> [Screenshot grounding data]
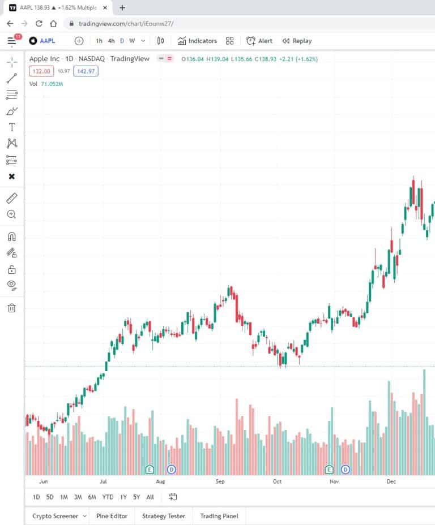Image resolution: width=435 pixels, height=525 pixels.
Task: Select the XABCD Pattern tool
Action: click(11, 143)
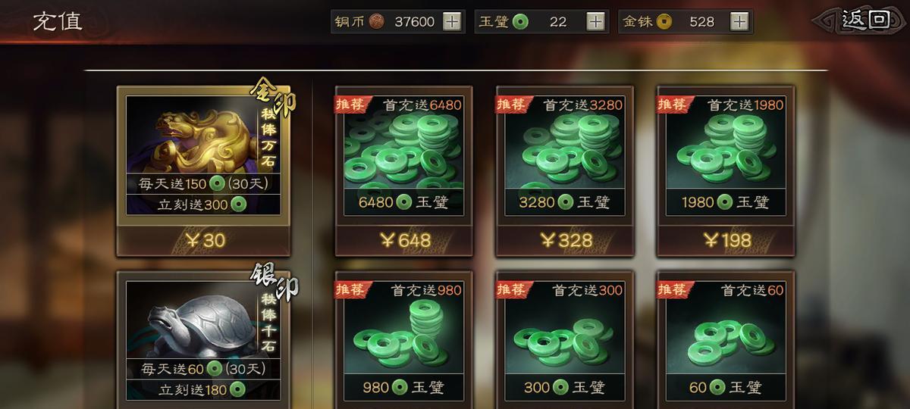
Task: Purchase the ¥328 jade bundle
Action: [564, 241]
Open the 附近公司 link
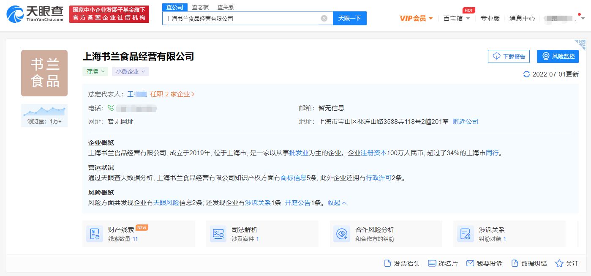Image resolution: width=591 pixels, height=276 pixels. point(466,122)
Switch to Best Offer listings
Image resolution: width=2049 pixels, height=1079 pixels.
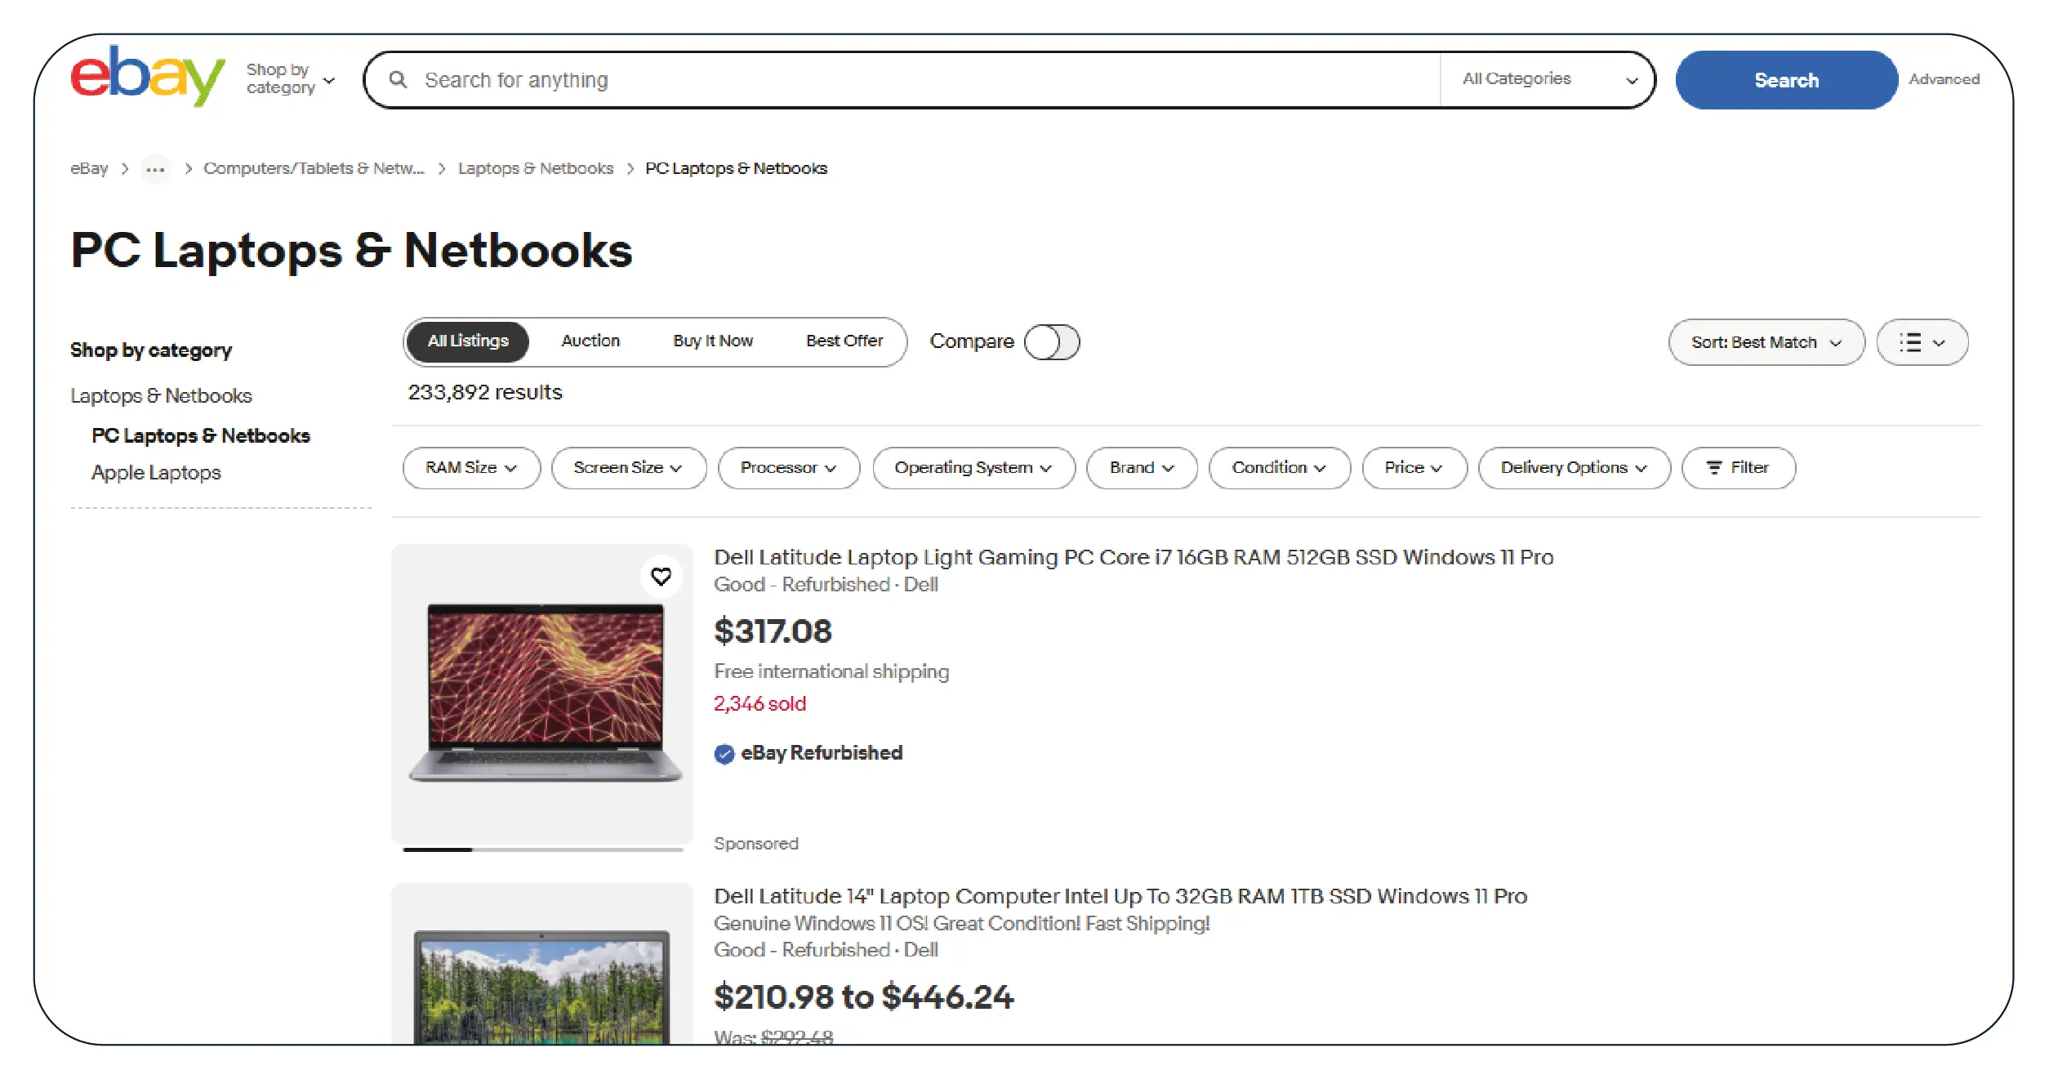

> [EXERCISE]
Beginning with the line holding "Switch to Best Offer listings", copy each line exactly through the end of the records above, and leave every picture out.

> [COMPLETED TASK]
Switch to Best Offer listings
Image resolution: width=2049 pixels, height=1079 pixels.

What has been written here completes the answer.